### PAGE EXCERPT:
-=-=-=-=-
Circle Encircles the Earth

How does one face one’s childhood bully? I’m thinking of two extreme responses in my case: smile, give her a hug, and then punch her in the face, or; smile, give her a hug and simply let the past stay in the past. Forgiveness.

It’s a pretty messed up situation because her parents were absolutely wonderful to me, treated me well, and went above and beyond giving me opportunities to learn different things outside the classroom—swimming, computer, even music. They widened my tiny little world just by being themselves: friendly and helpful and foreign. One parent was from Canada, the other from New Zealand, and somehow they ended up running a successful business in Belize and having a family there.

All my childlike mind could understand, though, was that these were really nice people from far, far away who let me play in their big house and hang out with their daughter who was super cool and pretty and smart.

I never fathomed in that time that my relationship with this girl would be my undoing and the source of pain, brokenness and trauma for years and years to come. Now, centuries later, I’m presented the opportunity to possibly see her again. And, I’m gauging my response.

I know the Christian response. I know what Jesus would do. Because I’m thinking not about the fact that He died for me, but that He went through all that, and I repeatedly, in my sinful manner, throw that in His face. Yet still, He comes to me with love, not vengeance. Understanding, not righteous hurt. He comes with reconciliation and forgiveness, not the fury that would have me suffer measurably for all that I’ve done against Him. [give a listen to Circle by Flyleaf]

Now I have to bestow all of that grace on someone else. Given the magnitude of the kind of forgiveness that I continually receive, I realize it’s something that I can’t give to others while using just my own strength. My own strength is only strong enough to want to destroy her, quite honestly. I’m not strong enough to forgive.
-=-=-=-=-
### TASK LIST:
**a.** Copy out the essay on facing a childhood bully word for word, in full.
**b.** In the entries, rewrite the lines between the one holding "The width and height of the screenshot is (776, 255)." and the one holding "will click(x=2275, y=1389).", inclusive, with "magnifier" replaced by "magnifying glass" and nothing else altered. Give only those lines.
The essay has no connection to the entries.
-=-=-=-=-
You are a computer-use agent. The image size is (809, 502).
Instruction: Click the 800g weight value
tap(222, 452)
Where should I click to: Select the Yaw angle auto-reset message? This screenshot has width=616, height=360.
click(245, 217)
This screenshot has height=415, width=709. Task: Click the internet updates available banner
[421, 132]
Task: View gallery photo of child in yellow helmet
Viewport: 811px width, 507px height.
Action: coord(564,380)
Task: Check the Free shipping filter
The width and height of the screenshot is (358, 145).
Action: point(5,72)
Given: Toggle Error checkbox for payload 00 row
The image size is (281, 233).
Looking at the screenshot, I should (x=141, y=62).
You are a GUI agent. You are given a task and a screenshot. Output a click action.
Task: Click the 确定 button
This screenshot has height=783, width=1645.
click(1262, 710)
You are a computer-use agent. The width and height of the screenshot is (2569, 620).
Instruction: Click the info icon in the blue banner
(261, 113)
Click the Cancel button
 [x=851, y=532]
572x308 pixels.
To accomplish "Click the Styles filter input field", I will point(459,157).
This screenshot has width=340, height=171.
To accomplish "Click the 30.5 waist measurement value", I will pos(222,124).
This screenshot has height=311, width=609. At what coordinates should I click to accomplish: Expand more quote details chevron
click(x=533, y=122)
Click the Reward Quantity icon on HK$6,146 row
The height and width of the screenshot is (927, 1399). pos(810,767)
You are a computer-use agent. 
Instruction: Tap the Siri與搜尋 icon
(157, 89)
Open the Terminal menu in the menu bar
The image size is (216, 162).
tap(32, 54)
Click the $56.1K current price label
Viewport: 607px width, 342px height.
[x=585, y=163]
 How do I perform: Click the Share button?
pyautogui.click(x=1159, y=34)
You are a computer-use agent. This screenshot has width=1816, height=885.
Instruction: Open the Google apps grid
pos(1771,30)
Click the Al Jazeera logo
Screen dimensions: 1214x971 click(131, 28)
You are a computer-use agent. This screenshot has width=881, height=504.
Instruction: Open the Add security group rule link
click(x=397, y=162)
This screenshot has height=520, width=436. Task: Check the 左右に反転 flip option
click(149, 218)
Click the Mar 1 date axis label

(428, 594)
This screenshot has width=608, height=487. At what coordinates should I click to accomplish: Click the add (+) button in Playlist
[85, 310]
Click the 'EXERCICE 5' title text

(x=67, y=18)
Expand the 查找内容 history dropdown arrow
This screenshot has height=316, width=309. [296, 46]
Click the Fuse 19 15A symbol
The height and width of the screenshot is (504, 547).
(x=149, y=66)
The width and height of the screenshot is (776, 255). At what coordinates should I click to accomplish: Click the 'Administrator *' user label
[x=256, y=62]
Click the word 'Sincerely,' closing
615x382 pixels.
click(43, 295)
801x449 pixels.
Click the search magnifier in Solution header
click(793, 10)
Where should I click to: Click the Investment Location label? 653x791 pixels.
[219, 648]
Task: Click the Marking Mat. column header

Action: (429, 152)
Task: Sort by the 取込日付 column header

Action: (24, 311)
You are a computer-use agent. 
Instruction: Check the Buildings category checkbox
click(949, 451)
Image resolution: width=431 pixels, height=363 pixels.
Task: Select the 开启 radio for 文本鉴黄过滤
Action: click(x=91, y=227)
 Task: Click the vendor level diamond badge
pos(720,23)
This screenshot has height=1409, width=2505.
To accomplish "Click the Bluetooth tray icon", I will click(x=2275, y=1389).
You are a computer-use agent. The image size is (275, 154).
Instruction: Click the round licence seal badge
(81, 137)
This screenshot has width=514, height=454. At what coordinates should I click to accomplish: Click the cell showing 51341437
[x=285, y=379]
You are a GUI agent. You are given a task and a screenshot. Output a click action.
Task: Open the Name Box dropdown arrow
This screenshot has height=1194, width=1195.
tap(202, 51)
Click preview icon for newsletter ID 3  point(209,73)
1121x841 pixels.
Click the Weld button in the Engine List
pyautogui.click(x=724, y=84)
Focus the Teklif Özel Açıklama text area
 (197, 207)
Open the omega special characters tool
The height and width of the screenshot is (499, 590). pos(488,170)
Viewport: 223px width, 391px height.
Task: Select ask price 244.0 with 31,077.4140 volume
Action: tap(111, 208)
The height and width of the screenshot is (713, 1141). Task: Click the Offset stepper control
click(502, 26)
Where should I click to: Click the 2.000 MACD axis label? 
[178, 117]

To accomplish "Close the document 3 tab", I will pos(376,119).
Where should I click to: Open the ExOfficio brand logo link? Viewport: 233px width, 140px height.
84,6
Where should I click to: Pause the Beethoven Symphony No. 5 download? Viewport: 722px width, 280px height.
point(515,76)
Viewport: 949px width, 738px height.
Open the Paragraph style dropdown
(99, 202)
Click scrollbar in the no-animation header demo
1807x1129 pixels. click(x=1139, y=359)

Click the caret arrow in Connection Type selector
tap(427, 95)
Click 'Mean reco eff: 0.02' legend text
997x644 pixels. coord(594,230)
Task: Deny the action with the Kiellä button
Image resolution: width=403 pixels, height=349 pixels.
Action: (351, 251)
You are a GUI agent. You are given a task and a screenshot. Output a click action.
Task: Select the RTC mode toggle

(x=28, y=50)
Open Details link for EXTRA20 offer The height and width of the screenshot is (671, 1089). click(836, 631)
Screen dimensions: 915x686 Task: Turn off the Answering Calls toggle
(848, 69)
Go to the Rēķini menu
-=-=-=-=-
### SOLUTIONS IN ORDER:
**a.**
Circle Encircles the Earth

How does one face one’s childhood bully? I’m thinking of two extreme responses in my case: smile, give her a hug, and then punch her in the face, or; smile, give her a hug and simply let the past stay in the past. Forgiveness.

It’s a pretty messed up situation because her parents were absolutely wonderful to me, treated me well, and went above and beyond giving me opportunities to learn different things outside the classroom—swimming, computer, even music. They widened my tiny little world just by being themselves: friendly and helpful and foreign. One parent was from Canada, the other from New Zealand, and somehow they ended up running a successful business in Belize and having a family there.

All my childlike mind could understand, though, was that these were really nice people from far, far away who let me play in their big house and hang out with their daughter who was super cool and pretty and smart.

I never fathomed in that time that my relationship with this girl would be my undoing and the source of pain, brokenness and trauma for years and years to come. Now, centuries later, I’m presented the opportunity to possibly see her again. And, I’m gauging my response.

I know the Christian response. I know what Jesus would do. Because I’m thinking not about the fact that He died for me, but that He went through all that, and I repeatedly, in my sinful manner, throw that in His face. Yet still, He comes to me with love, not vengeance. Understanding, not righteous hurt. He comes with reconciliation and forgiveness, not the fury that would have me suffer measurably for all that I’ve done against Him. [give a listen to Circle by Flyleaf]

Now I have to bestow all of that grace on someone else. Given the magnitude of the kind of forgiveness that I continually receive, I realize it’s something that I can’t give to others while using just my own strength. My own strength is only strong enough to want to destroy her, quite honestly. I’m not strong enough to forgive.

**b.**
The width and height of the screenshot is (776, 255). At what coordinates should I click to accomplish: Click the 'Administrator *' user label
[x=256, y=62]
Click the word 'Sincerely,' closing
615x382 pixels.
click(43, 295)
801x449 pixels.
Click the search magnifying glass in Solution header
click(793, 10)
Where should I click to: Click the Investment Location label? 653x791 pixels.
[219, 648]
Task: Click the Marking Mat. column header

Action: (429, 152)
Task: Sort by the 取込日付 column header

Action: (24, 311)
You are a computer-use agent. 
Instruction: Check the Buildings category checkbox
click(949, 451)
Image resolution: width=431 pixels, height=363 pixels.
Task: Select the 开启 radio for 文本鉴黄过滤
Action: click(x=91, y=227)
 Task: Click the vendor level diamond badge
pos(720,23)
This screenshot has height=1409, width=2505.
To accomplish "Click the Bluetooth tray icon", I will click(x=2275, y=1389).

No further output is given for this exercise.